American Renaissance, also called New England Renaissance , period from the 1830s roughly until the end of the American Civil War in which American literature, in the wake of the Romantic movement, came of age as an expression of a national spirit.

Content:

writing that can be interpreted 2 ways, on the surface for common folk or in depth for

philosophical readers

sense of idealism

focus on the individual's inner feelings

emphasis on the imagination over reason and intuition over facts

urbanization versus nostalgia for nature

burden of the Puritan past

Genre/Style:

literary tale

character sketch

slave narratives,

political novels

poetry

transcendentalism

Effect:

helps instill proper gender behavior for men and women

fuels the abolitionist movement

allow people to re-imagine the American past

Historical Context:

expansion of magazines, newspapers, and book publishing

slavery debates

Major works from those years include Ralph Waldo Emerson's Representative Men (1850, though most of Emerson's best-known texts were published earlier), Nathaniel Hawthorne's The Scarlet Letter (1850) and The House of the Seven Gables (1851), Herman Melville's Moby-Dick (1851)

Ralph Waldo Emerson (May 25, 1803-April 27, 1882) began his career as a Unitarian minister but went on, as an independent man of letters, to become the preeminent lecturer, essayist and philosopher of 19th century America. Emerson was a key figure in the "New England Renaissance’’ Much of Emerson's poetry has been highly esteemed. His poems display tenderness, affection and love of nature. Of special note are "Concord Hymn," written for the completion of the Minuteman Monument in 1837; "Threnody" which expressed his grief at the loss of his first-born son. Individual essays - Circles - first published in 1841. The essay consists of a philosophical view of the vast array of circles one may find throughout nature. In the opening line of the essay Emerson states "The eye is the first circle; the horizon which it forms is the second; and throughout nature this primary figure is repeated without end"

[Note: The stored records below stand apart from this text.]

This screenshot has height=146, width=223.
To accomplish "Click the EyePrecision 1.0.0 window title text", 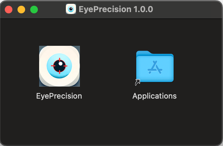I will 116,9.

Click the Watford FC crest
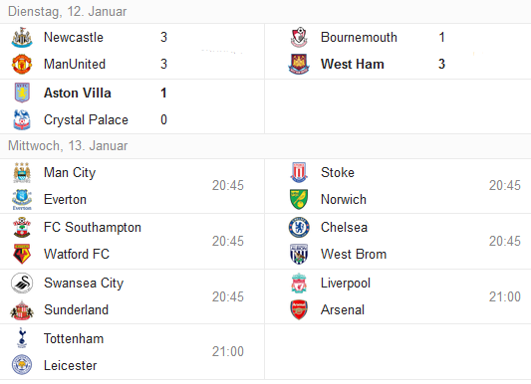pos(22,254)
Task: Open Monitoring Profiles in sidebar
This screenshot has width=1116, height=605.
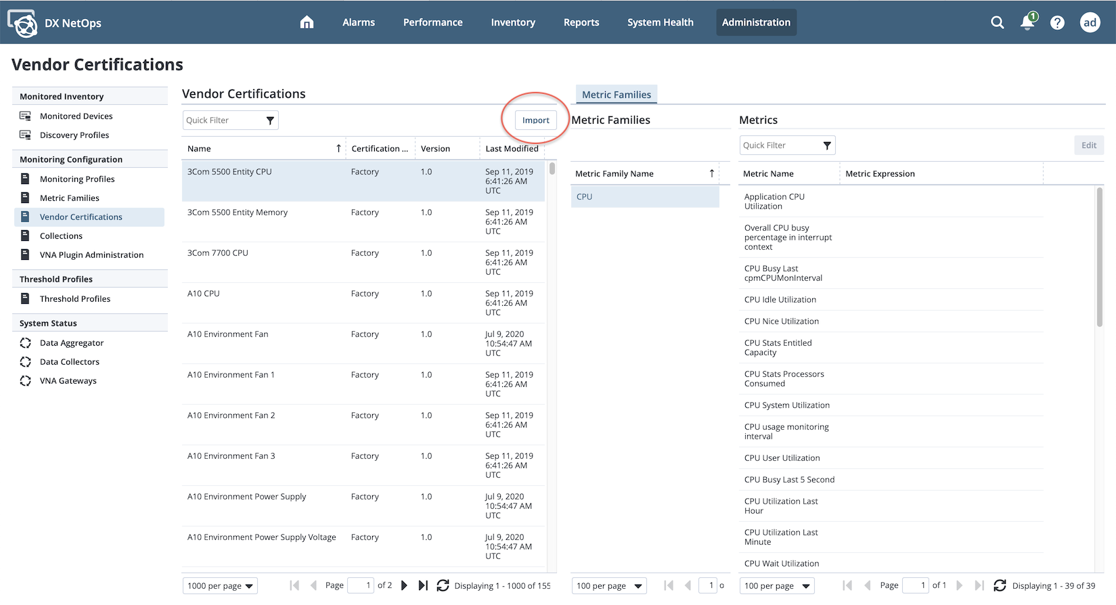Action: [77, 179]
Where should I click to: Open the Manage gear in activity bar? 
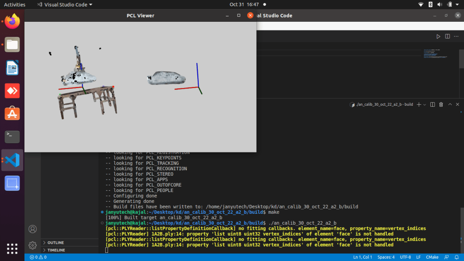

The work of American fiction writer Nathaniel Hawthorne was based on the history of his Puritan ancestors and the New England of his own day. Hawthorne's The Scarlet Letter and The House of the Seven Gables are classics of American literature. The Scarlet Letter is an 1850 romantic work of fiction in a historical setting, written by Nathaniel Hawthorne. It is considered to be his magnum opus. Set in 17th-century Puritan Boston during the years 1642 to 1649, it tells the story of Hester Prynne, who conceives a daughter through an adulterous affair and struggles to create a new life of repentance and dignity. Throughout the book, Hawthorne explores themes of legalism, sin, and guilt.

Herman Melville (August 1, 1819 – September 28, 1891) was an American novelist, short story writer, essayist, and poet. He is best known for his novel Moby-Dick. His first three books gained much contemporary attention (the first, Typee, becoming a bestseller), and after a fast-blooming literary success in the late 1840s, his popularity declined precipitously in the mid-1850s and never recovered during his lifetime. When he died in 1891, he was almost completely forgotten. It was not until the "Melville Revival" in the early 20th century that his work won recognition, especially Moby-Dick, which was hailed as one of the literary masterpieces of both American and world literature. He was the first writer to have his works collected and published by the Library of America.